TN ist eben nicht gleich TN. Der VQ hat ne etwas bessere Blickwinkelstabilität und bessere Farbdarstellung als der 8QR, etwa eine gute Gamma-Kurve. Das sieht man schön in den Grau- und Farbkeilen des Eizo-Monitortests. Es ist eben ein viel besseres Panel in fast jeder Hinsicht.


----------



## JoM79 (8. Juni 2019)

Das hat aber nicht wirklich was mit dem Panel zu tun, sondern mit der Einstellung.
Blickwinkel ja.


----------



## zerrocool88 (8. Juni 2019)

Naja ich dachte halt einfach das es die identischen bidlschirme sind nur der eine ist curved und der andere nicht. Dann werde ich mir aber dneke ich den V mal angucken


----------



## JoM79 (8. Juni 2019)

Ist dein Geld.
Aber wenn er für dich passt, dann ist es ja ok.
Wenn es unbedingt curved und TN sein muss, Acer XZ1 XZ271UAbmiiphzx ab €' '387,31 (2019) | Preisvergleich Geizhals Deutschland.


----------



## Rotkaeppchen (9. Juni 2019)

zerrocool88 schrieb:


> HDR usw bräuchte ich eigentlich nicht. Ich spiele genau 3 spiele das ist lol fortnite und cs.

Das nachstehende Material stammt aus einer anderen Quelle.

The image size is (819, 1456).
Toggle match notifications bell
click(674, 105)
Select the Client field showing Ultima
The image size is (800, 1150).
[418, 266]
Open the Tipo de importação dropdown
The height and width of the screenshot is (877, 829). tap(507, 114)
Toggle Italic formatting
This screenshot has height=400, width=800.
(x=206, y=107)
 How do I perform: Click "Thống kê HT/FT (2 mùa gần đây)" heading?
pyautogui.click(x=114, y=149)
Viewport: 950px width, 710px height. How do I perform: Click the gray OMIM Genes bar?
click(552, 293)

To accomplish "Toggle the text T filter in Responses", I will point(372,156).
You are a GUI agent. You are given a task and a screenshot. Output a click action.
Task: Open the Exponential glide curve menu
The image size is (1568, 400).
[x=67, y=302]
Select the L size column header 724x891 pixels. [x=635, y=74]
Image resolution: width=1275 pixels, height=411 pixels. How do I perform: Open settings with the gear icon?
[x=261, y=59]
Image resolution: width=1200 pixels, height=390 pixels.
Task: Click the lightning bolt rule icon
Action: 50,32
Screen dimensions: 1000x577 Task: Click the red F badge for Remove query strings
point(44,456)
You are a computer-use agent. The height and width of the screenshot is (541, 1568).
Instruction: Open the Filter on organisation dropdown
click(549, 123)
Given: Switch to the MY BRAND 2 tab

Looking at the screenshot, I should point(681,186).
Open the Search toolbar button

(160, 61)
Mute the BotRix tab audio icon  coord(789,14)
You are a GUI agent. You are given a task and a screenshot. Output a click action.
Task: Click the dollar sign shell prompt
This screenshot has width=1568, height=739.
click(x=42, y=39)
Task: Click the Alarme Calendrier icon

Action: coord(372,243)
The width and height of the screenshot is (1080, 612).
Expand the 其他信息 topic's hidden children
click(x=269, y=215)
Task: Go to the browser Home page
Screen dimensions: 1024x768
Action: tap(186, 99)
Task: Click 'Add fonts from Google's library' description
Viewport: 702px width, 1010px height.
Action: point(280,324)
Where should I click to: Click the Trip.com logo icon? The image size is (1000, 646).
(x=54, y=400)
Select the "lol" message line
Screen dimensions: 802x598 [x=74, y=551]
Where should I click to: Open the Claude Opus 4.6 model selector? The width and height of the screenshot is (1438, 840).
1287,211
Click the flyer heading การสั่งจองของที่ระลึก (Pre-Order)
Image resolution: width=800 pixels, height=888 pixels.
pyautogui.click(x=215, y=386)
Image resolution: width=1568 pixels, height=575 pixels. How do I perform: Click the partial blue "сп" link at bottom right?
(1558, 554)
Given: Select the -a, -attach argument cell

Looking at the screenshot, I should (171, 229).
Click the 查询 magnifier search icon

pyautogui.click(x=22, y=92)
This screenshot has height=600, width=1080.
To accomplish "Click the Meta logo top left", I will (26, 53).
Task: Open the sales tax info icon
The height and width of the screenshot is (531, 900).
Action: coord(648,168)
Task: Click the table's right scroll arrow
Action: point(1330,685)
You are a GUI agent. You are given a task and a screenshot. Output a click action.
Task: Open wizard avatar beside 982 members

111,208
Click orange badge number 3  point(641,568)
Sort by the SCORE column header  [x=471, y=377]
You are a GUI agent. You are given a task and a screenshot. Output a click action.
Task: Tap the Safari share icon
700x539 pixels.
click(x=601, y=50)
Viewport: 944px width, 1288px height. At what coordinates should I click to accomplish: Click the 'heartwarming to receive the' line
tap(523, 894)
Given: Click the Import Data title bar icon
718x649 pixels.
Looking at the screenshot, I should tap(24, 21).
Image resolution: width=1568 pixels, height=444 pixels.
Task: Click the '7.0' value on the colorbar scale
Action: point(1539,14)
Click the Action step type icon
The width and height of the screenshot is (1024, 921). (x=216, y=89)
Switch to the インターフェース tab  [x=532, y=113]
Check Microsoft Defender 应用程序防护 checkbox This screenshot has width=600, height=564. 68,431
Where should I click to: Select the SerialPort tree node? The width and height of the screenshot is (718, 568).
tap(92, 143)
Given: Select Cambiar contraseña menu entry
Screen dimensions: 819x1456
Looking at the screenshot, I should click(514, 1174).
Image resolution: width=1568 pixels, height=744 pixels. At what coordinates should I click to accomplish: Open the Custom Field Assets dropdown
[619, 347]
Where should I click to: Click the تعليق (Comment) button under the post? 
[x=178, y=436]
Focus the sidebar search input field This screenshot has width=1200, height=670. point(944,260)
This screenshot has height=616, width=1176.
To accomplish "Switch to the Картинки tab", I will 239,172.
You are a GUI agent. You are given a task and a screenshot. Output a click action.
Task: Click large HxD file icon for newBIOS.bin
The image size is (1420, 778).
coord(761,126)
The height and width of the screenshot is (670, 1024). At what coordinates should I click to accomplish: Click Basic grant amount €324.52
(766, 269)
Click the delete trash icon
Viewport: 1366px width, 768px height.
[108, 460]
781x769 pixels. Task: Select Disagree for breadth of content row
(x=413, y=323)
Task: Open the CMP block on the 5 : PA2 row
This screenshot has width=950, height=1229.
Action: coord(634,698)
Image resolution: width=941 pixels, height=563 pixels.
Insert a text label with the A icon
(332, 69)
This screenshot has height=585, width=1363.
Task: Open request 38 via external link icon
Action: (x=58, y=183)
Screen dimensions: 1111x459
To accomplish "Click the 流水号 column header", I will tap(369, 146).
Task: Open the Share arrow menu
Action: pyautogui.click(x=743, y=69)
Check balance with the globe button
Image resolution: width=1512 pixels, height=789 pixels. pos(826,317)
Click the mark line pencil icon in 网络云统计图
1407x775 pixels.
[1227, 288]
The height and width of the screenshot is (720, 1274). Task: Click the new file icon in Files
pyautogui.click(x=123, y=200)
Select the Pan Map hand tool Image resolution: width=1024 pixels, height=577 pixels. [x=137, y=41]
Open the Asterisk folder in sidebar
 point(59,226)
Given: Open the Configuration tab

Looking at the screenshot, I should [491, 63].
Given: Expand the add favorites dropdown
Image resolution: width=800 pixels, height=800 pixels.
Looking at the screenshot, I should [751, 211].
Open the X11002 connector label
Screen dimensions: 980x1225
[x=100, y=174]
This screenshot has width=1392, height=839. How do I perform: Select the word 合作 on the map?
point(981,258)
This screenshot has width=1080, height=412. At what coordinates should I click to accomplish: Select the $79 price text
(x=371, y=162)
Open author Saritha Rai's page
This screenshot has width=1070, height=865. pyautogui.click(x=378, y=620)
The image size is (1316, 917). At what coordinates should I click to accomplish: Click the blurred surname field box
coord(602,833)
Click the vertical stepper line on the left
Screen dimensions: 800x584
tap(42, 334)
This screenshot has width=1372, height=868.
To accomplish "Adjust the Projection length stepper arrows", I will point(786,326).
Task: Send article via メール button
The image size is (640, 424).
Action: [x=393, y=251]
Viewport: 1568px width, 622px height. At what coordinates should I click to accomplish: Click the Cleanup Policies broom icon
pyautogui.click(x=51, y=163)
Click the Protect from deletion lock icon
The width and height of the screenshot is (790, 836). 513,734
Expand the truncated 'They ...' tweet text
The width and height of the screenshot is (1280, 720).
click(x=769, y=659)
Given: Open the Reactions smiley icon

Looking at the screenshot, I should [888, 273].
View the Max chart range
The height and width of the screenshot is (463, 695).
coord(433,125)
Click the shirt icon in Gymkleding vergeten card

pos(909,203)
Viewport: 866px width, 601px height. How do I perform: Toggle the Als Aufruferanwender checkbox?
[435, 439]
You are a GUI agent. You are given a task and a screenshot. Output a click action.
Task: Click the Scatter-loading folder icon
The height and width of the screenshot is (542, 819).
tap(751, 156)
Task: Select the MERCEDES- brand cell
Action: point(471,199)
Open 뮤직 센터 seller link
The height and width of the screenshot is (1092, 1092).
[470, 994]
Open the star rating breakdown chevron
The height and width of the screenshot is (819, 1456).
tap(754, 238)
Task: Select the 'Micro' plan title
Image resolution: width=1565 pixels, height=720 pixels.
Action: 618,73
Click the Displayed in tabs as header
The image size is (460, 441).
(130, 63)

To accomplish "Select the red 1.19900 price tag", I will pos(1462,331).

Dann nimm ein TN Panel, einfach weil schneller. Meine Meinung. Das nimmt sich alles nix, es gibt nur sechs mögliche Monitore. Es gibt nur zwei Panel, die werden von allen Herstellern genutzt. Gerade oder gebogen. 
Monitore mit Diagonale ab 27", Auflösung: 2560x1440 (WQHD), Panel: TN, Farbtiefe: 8bit (8bit ohne FRC), Variable Synchronisierung: NVIDIA G-Sync Preisvergleich Geizhals Deutschland


----------



## zerrocool88 (9. Juni 2019)

JoM79 schrieb:


> Ist dein Geld.
> Aber wenn er für dich passt, dann ist es ja ok.
> Wenn es unbedingt curved und TN sein muss, Acer XZ1 XZ271UAbmiiphzx ab €'*'387,31 (2019) | Preisvergleich Geizhals Deutschland.



naja ich dachte das die beiden eventuell von den specs hger gleich sind. Wenn aber der V ein wenig besser ist mit farben ec nehme ich natürlich den. Mein jetziger monitor ist auch schon 6 jahre alt und so lange sollte mir der andere auch spass machen. Curved muss nicht sein deswegen war ich der hoffnunbg das beide eventuiell identisch sind nur der eine ist curved der andere nicht so dachte ich jetzt...


----------



## JoM79 (9. Juni 2019)

Farben kann man einstellen.
Aber wenn dir Farben wichtig sind, ist TN eher nichts.
Von den Specs her sind der PG27VQ und der Acer XZ271U auch gleich, nur das du 300€=75%! Aufpreis für Gsync bezahlst.


----------



## zerrocool88 (12. August 2019)

Hey Leute. 

Ich bin die letzten Tage doch nochmal am nachlesen wegen Monitoren. Was sagt ihr zu 21:9 Formaten ? Und welche Monitore kann man dort empfehlen?... ich muss sagen das es mich doch ziemlich reizt. 

Ich muss dazu sagen das ich hauptsächlich LOL spiele und da 21:9 schon ätzend sein kann weil der Weg zum Rand länger ist oder sehe ich das falsch. 


Auch bin ich am überlegen ob ich nun WQHD oder eventuell doch 4K nehmen soll. Ich nutze noch eine 1080 was für LOL sicherlich reichen würde. Nächstes Jahr steht sowieso ein neuer GPU Kauf ins Haus von daher denke ich das 4K doch eventuell eine Überlegung wert sein könnte oder sehe ich das falsch. 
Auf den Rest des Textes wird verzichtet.